## Страница
Все это происходило на фоне непрерывных случайных колебаний в состоянии природной среды и численности групп, в силу чего одни территории оказывались заселенными более плотно, чем другие. Это порождало миграции из перенаселенных мест в относительно свободные, подобно конвекции жидкости от нагретой поверхности к холодной. В таких миграциях могли участвовать не просто отдельные индивиды, а целые хозяйственные группы со сложившимися стереотипами поведения. При этом стратегия, удовлетворительная на старом месте, могла оказаться непригодной в новых условиях или, наоборот, еще более эффективной.

Долгосрочный эффект таких случайных процессов удобно наблюдать с помощью компьютерной модели, имеющей отдаленной сходство с игрой клеточных автоматов. Эта модель уже описывалась нами ранее [9]. Здесь мы сосредоточимся на тех ее чертах, которые иллюстрируют процесс самоорганизации.

Моделируемое пространство разбито на квадраты, каждый из которых обладает определенной демографической емкостью и набором требований к хозяйственной стратегии, позволяющей наиболее эффективно заполнить эту емкость. Ряд квадратов может обладать одинаковыми характеристиками, образуя единую природную зону. В нашей модели расположение таких зон представляло собой схематизированную карту Африки и Евразии, причем пригодными для обитания в условиях раннего палеолита считались 8 зон: широколиственные леса умеренного климата (их современное расположение показано на рис. 1 под номером 1), средиземноморские субтропические ландшафты (там же, номер 2), степи (3), полупустыни (4), сухие саванны (5), влажные саванны (6), влажные тропические и субтропические леса (7), дождевые экваториальные леса (8). Более холодные ландшафты (9) и пустыни (10) считаются непригодными для человека на той стадии его развития, поскольку отсутствуют приуроченные к ним археологические памятники раннего палеолита.

## Фрагменты строк

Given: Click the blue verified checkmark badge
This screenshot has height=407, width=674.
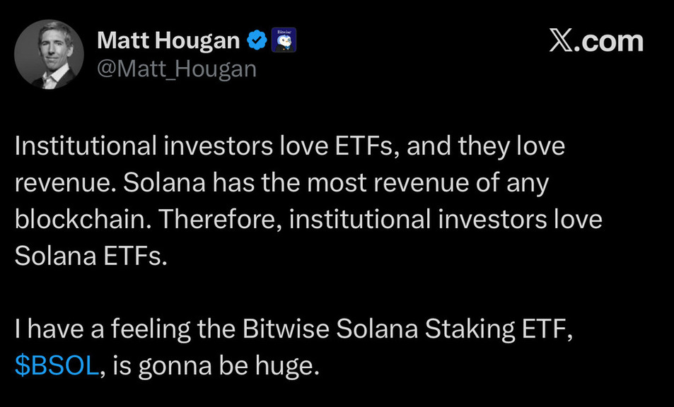Looking at the screenshot, I should click(x=256, y=42).
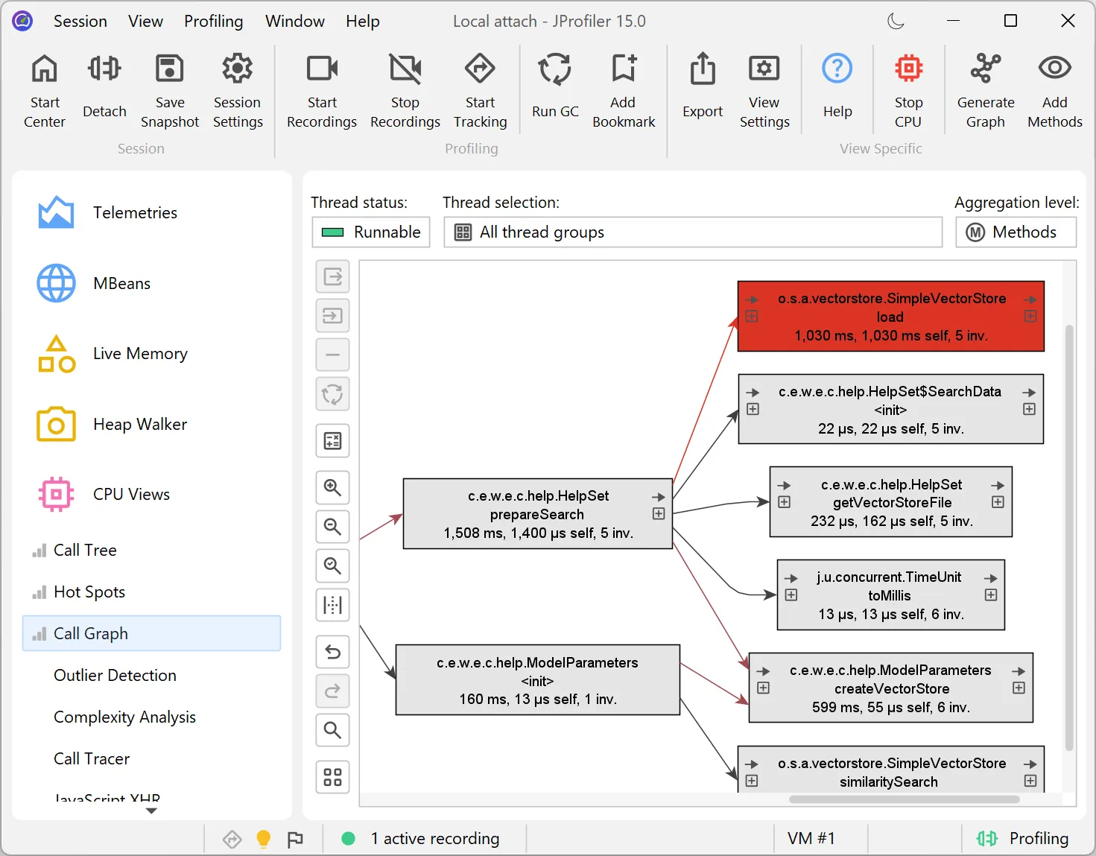Open the Thread status Runnable dropdown
The width and height of the screenshot is (1096, 856).
pos(371,232)
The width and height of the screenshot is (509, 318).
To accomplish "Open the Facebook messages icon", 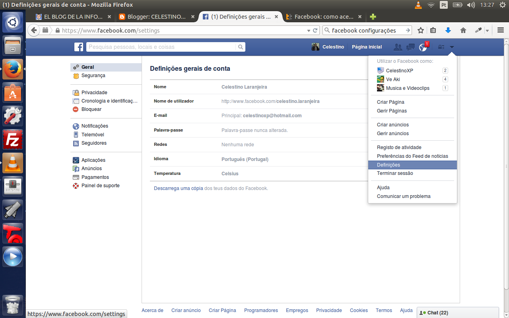I will [410, 47].
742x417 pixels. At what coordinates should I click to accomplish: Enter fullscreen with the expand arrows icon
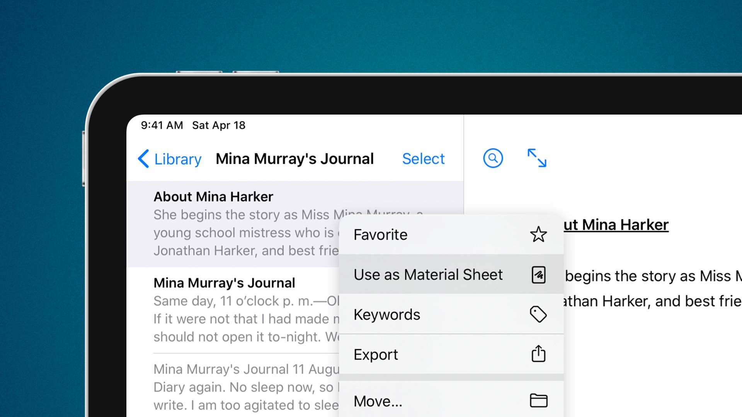point(536,158)
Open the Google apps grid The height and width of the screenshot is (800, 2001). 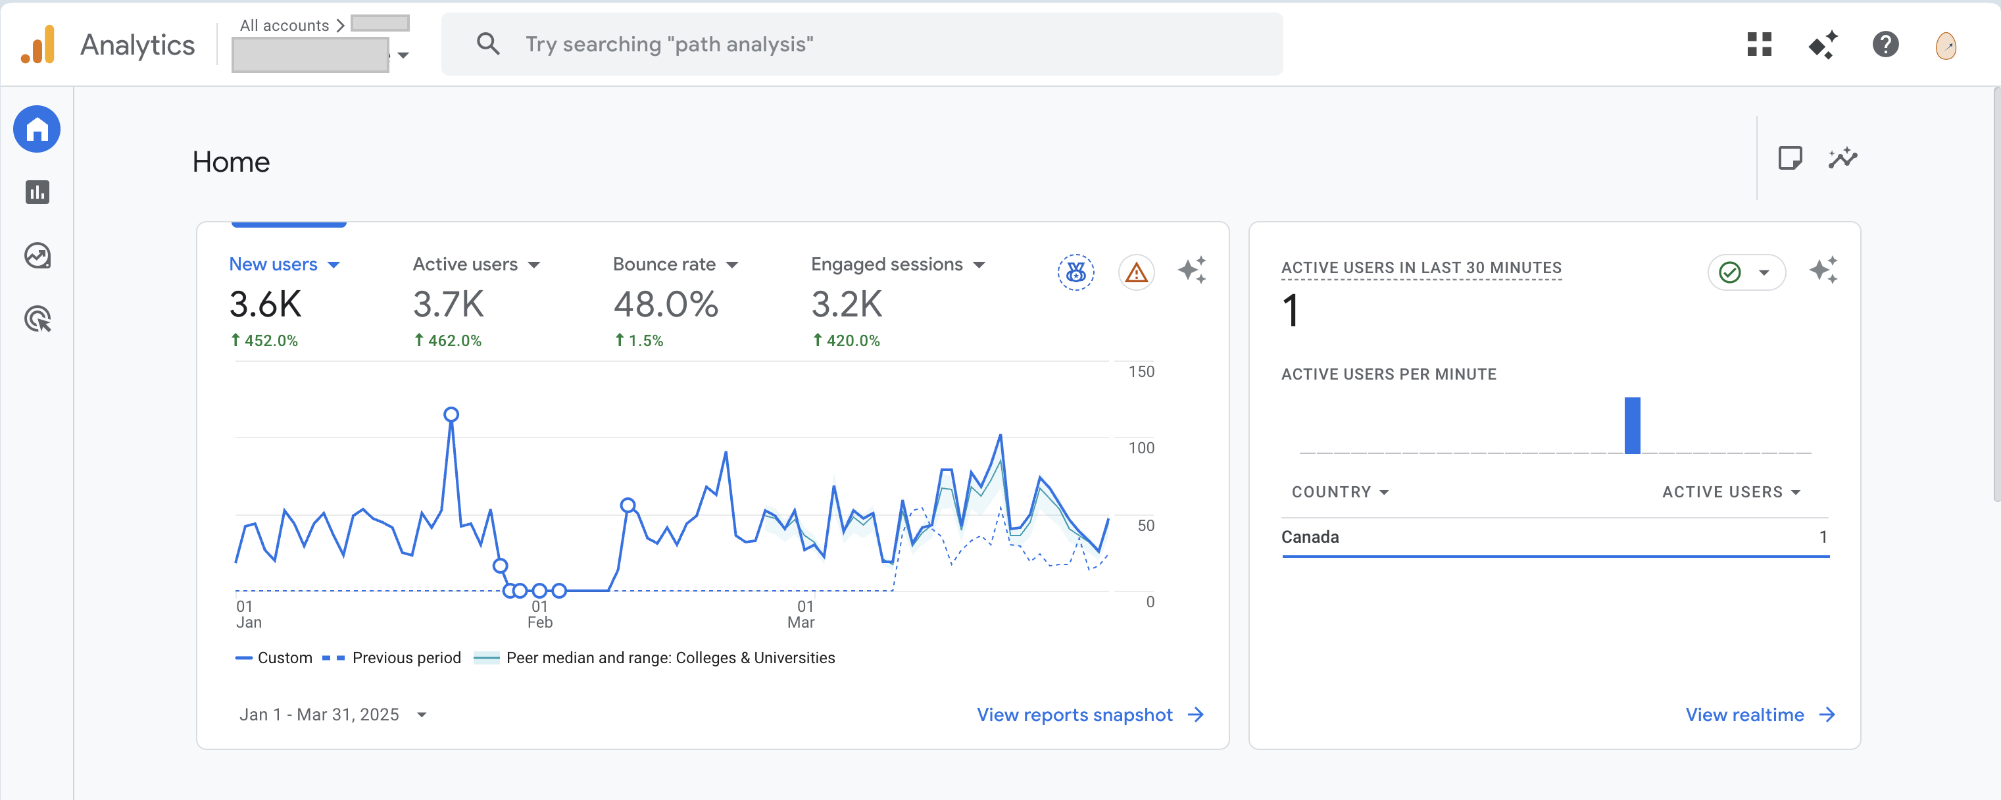pyautogui.click(x=1760, y=45)
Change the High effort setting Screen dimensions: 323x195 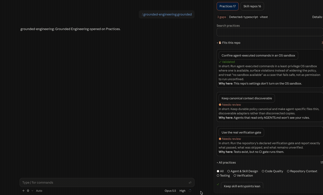pos(182,191)
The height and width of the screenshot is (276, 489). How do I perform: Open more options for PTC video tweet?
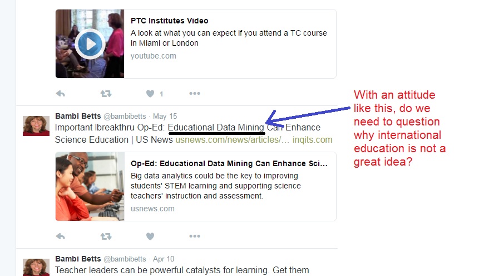(195, 94)
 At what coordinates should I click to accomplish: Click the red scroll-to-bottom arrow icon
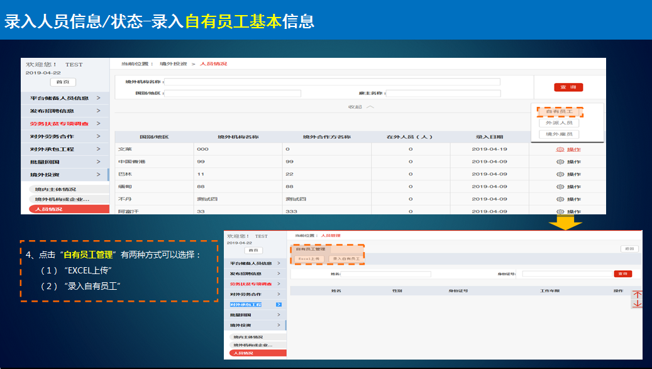[638, 304]
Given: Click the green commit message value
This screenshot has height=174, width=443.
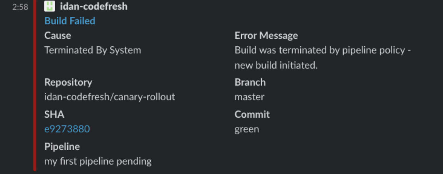Looking at the screenshot, I should pyautogui.click(x=247, y=129).
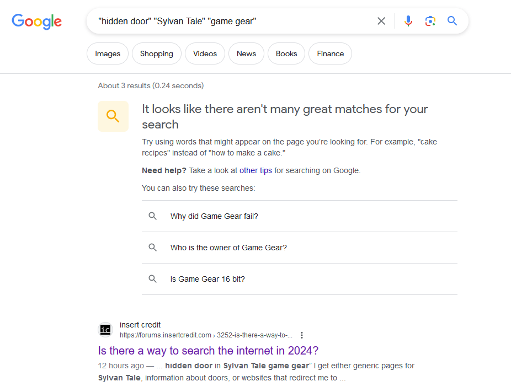Open the Finance filter
The image size is (511, 392).
tap(330, 53)

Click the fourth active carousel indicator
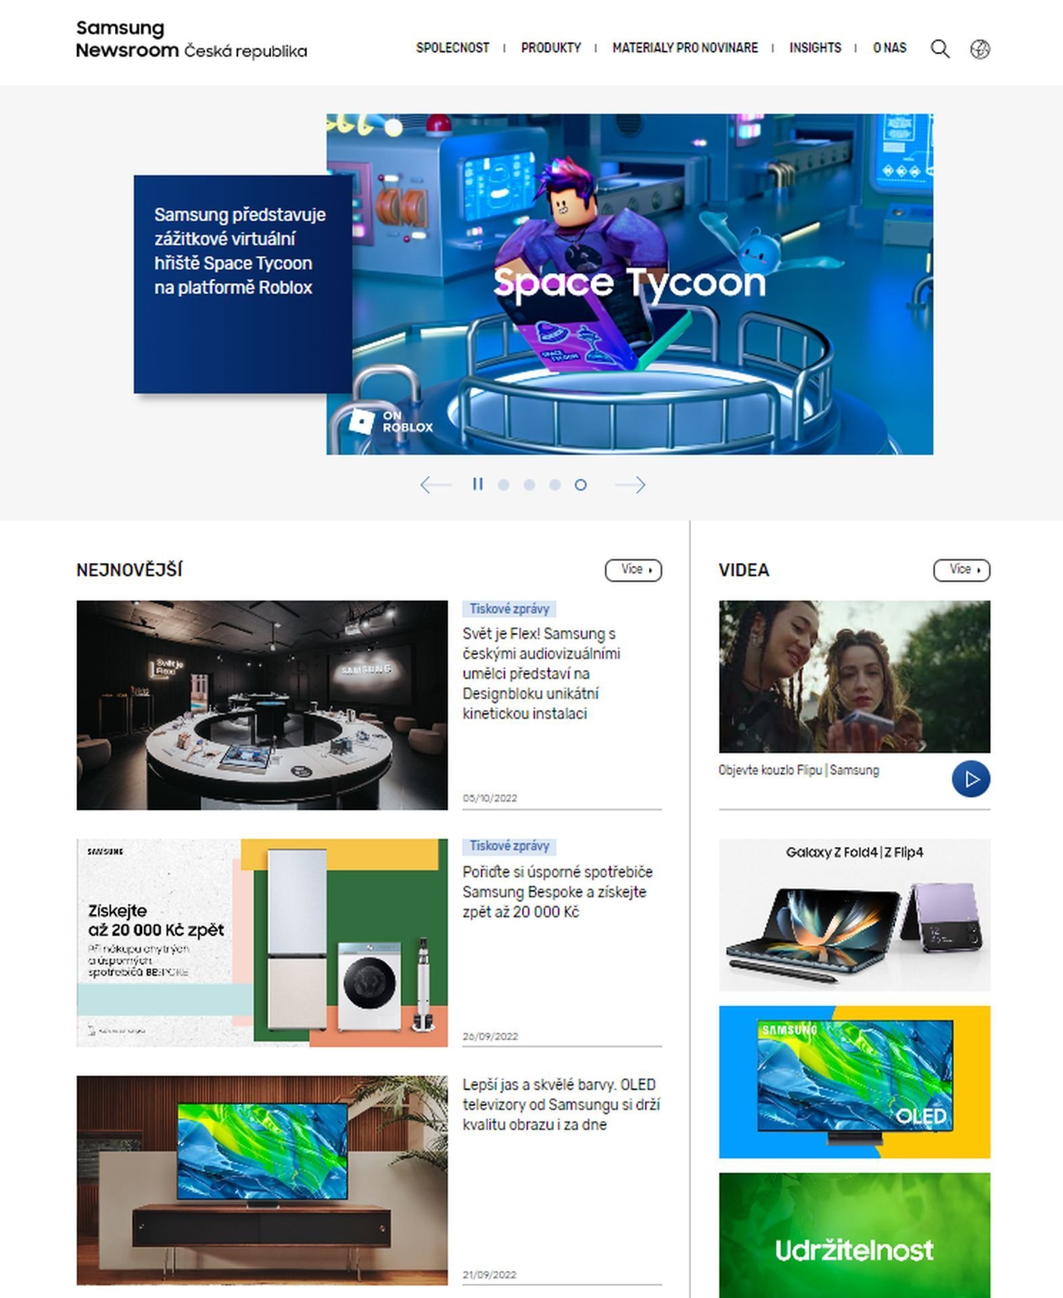pos(580,485)
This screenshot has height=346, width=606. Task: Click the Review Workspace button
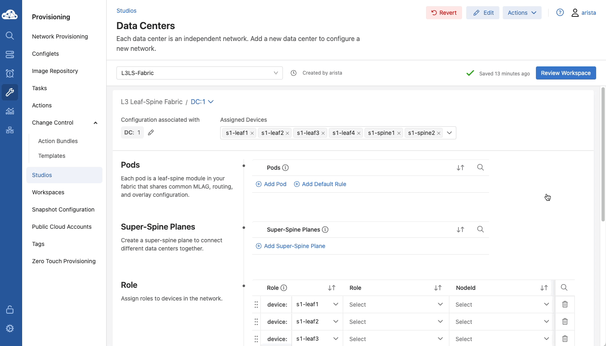pos(565,73)
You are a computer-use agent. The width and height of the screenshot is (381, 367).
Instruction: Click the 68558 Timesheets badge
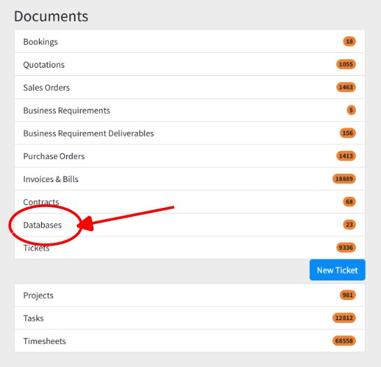344,340
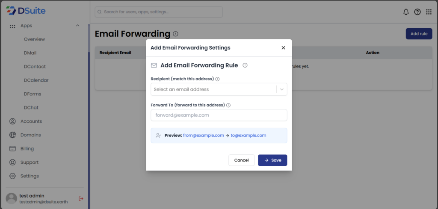
Task: Open Settings from the sidebar
Action: click(30, 176)
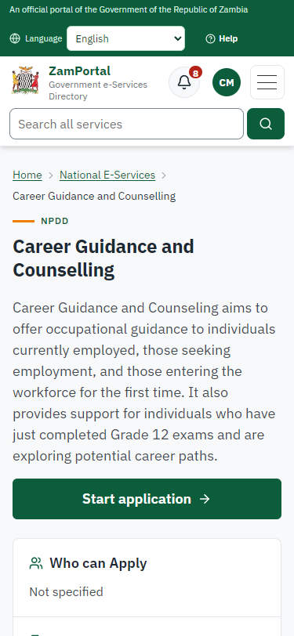Open the Help link

coord(222,38)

## Поставленная задача
Перепишите без изменений отрывок текста о модели расселения в раннем палеолите от слов «Все это происходило» до слов «иллюстрируют процесс самоорганизации.» включительно.

## Правильный ответ
Все это происходило на фоне непрерывных случайных колебаний в состоянии природной среды и численности групп, в силу чего одни территории оказывались заселенными более плотно, чем другие. Это порождало миграции из перенаселенных мест в относительно свободные, подобно конвекции жидкости от нагретой поверхности к холодной. В таких миграциях могли участвовать не просто отдельные индивиды, а целые хозяйственные группы со сложившимися стереотипами поведения. При этом стратегия, удовлетворительная на старом месте, могла оказаться непригодной в новых условиях или, наоборот, еще более эффективной.

Долгосрочный эффект таких случайных процессов удобно наблюдать с помощью компьютерной модели, имеющей отдаленной сходство с игрой клеточных автоматов. Эта модель уже описывалась нами ранее [9]. Здесь мы сосредоточимся на тех ее чертах, которые иллюстрируют процесс самоорганизации.